Comme dans le livre de Wolitzer, le film nous fait d’abord découvrir Joan au moment où elle a déjà accumulé 40 ans de désillusions, de rage et de ressentiment, et nous révèle très peu du personnage avant cela. Glenn Close rend brillamment le personnage à travers son visage et son corps, appuyée par des close-ups claustrophobiques qui permettent de mieux observer chaque tressaillement facial, chaque serrement de lèvres ou plissement des yeux. [1] Hormis quelques courtes scènes qui nous présentent Joan et Joe plus jeunes, le film se passe essentiellement après des décades de compromis et d’accommodements. La version filmée nous montre que cette situation avait débuté pour Joan comme un moyen de faire réussir son mari, aspirant romancier fragile et peu doué : meilleure écrivaine que lui, elle s’était offerte à « arranger » son misérable manuscrit.
Le livre qui en résulte connait un énorme succès, et c’est ainsi que commence le marché qui les amènera des décades plus tard à Stockholm, en Suède, pour l’acceptation du prix Nobel de littérature par Joe. Joan a mis ainsi son propre talent à l’écart, précocement découragée par une écrivaine lessivée qui l’avait assurée de l’impossibilité pour une femme d’appartenir au club exclusivement masculin des écrivains publiés. Pour la plupart du reste du film, nous voyons Joan, femme parfaitement dévouée à son génie de mari, prendre soin de chaque petit détail de son confort et bien-être. Son rôle consiste à abandonner sa propre carrière et à consacrer ses efforts à la construction de l’icône littéraire que son mari aspire à devenir
La plupart du film se passe dans le présent, à Stockholm, pour la cérémonie de remise du Prix Nobel de Joe. Le Nobel signifie pour Joan le pinacle dévastateur du manque de reconnaissance dont elle est victime, ce qui scelle le sort de son mariage. Elle ne peut plus porter le poids de son « grand bébé », comme elle l’appelle. Le personnage de Joe, joué par Jonathan Price, cumule les comportements exaspérants, scène après scène, durant leur court séjour à Stockholm, ce qui illustre le fardeau supporté par Joan 40 années durant. Et comme le film ne nous révèle pas en quoi Joe a pu l’attirer lors de leurs premières années ensemble, le comportement de celui-ci finit par nous épuiser autant qu’elle finit par l’être quand elle déclare son indépendance à la fin du film.

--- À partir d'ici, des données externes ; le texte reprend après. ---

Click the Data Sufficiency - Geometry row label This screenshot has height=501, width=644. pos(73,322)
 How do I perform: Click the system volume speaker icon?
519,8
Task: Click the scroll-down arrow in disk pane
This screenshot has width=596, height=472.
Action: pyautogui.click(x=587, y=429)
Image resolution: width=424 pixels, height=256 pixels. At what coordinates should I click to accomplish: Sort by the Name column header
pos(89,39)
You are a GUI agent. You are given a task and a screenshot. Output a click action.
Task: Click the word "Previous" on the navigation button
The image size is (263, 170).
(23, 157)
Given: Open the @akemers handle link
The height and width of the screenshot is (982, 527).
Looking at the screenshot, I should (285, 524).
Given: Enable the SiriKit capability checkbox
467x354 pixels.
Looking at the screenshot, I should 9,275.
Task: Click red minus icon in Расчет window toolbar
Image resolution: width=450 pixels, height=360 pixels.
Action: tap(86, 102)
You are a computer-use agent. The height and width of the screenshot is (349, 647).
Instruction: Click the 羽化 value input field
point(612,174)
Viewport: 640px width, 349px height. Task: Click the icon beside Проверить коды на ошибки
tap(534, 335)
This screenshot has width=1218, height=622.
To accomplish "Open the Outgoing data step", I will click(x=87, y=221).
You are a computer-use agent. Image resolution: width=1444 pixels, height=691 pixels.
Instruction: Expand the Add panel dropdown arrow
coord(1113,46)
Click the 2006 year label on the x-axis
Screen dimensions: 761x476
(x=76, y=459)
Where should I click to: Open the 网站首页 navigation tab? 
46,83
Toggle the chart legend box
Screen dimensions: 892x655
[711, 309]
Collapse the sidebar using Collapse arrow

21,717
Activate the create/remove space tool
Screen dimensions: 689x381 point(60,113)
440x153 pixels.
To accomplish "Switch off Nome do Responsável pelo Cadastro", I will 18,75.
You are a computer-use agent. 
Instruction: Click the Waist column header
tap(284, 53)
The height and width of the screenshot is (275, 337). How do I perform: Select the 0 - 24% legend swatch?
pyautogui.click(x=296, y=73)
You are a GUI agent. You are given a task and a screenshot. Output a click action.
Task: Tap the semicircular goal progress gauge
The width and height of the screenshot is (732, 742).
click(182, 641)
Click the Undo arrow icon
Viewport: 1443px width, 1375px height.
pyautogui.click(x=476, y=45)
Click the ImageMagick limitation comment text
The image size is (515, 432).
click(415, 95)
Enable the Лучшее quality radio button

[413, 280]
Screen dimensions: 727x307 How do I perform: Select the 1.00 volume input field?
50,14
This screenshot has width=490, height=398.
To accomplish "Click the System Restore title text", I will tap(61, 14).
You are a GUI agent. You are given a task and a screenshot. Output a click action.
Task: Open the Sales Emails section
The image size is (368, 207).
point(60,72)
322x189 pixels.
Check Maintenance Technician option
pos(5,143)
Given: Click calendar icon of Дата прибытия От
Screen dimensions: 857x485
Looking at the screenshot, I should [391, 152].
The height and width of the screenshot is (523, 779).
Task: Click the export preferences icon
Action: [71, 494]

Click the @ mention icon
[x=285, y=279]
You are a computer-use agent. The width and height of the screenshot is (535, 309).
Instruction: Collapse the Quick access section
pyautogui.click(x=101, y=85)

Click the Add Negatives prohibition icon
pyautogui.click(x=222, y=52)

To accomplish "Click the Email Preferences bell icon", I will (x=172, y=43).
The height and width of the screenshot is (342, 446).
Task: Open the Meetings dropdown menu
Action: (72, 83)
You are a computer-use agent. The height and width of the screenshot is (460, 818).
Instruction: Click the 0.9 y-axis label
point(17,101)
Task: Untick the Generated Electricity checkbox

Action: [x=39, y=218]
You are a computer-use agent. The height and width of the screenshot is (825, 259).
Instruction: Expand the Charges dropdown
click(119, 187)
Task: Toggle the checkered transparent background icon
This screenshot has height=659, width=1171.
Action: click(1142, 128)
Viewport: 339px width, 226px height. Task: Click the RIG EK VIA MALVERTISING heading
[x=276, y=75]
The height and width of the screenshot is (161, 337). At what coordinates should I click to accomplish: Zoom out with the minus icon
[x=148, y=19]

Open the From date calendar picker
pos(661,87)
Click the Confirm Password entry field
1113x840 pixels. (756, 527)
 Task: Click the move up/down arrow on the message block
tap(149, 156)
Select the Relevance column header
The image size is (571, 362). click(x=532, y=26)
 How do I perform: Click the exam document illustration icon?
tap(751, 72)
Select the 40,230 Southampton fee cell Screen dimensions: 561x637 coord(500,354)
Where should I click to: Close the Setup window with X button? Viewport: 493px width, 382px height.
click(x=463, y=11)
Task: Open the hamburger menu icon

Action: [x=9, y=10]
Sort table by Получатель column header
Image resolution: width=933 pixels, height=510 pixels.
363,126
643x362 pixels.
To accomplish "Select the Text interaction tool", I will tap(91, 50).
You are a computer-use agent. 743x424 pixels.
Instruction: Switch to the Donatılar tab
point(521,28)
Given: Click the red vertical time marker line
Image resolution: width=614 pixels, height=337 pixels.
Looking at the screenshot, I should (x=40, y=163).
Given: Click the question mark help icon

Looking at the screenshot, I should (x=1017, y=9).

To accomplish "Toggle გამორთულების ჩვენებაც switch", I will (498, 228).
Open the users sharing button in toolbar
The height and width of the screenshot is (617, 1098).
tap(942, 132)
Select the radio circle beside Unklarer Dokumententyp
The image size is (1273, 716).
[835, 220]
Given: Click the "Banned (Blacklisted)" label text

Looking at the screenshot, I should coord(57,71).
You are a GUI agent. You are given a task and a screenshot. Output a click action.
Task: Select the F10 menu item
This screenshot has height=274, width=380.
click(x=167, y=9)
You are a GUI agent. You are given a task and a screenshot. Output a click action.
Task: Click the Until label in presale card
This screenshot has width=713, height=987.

Son refus dans le film d’être perçue comme victime ne correspond pas à ma propre impression. Un autre procédé dramatique qui n’a pas marché pour moi est le personnage du fils, mis en avant-plan dans le film dans une intrigue surdéveloppée qui rappelle l’histoire-cliché du fils ignoré et inapprécié qui cherche en vain l’approbation d’un père célèbre.
Même en fonction des standards actuels, Colette sort du lot. On n’avait pas trompé Joan Castleman sur la difficulté de poursuivre une carrière littéraire dans les années 50. Il y a très peu d’icônes féminines en littérature, fait regrettable qui a un peu changé mais qui est encore apparent dans la répartition des prix Nobels en littérature depuis leur création originelle; des 114 lauréats du prix Nobel en littérature, seuls 14 ont été accordés à des femmes. Le Prix Pulitzer révèle des statistiques encore plus frappantes: entre les années 2000 et 2015, la majorité des lauréats étaient des auteurs masculins qui écrivaient sur des personnages masculins. Aucun des 15 livres qui ont gagné le prix n’a été écrit entièrement par le point de vue d’une femme ou d’une fille. Le Prix Goncourt, le plus prestigieux des prix littéraires français, établi 2 ans après le Nobel, a été accordé aux hommes 89% du temps, et n’a récompensé sa première écrivaine qu’en 1944.
[1] Le 7 janvier 2019 Glen Close a remporté le prix Golden Globes decerné à la meilleure comédienne de l’année 2018 pour son rôle dans « The Wife ».